== WHAT IS REQUIRED ==
Please report how many lines of the records contain the string "dimension", counting only matches with the same letter case. Give the number alone.

Saved entries
★ ★ ★ ★
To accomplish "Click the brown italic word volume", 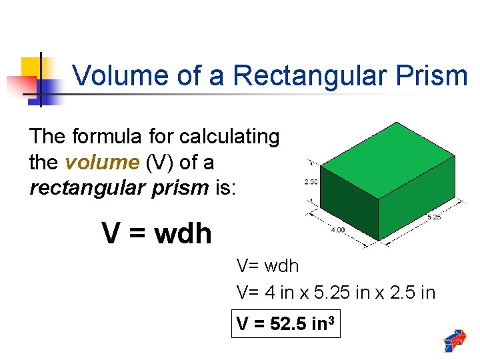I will point(99,162).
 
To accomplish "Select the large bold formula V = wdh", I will point(157,233).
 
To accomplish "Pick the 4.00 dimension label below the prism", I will point(338,230).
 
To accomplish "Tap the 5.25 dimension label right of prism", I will point(433,217).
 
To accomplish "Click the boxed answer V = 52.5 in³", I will point(285,325).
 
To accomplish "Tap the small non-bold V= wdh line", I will point(268,266).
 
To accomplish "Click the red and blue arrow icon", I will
★ ★ ★ ★
== FINAL RESULT ==
2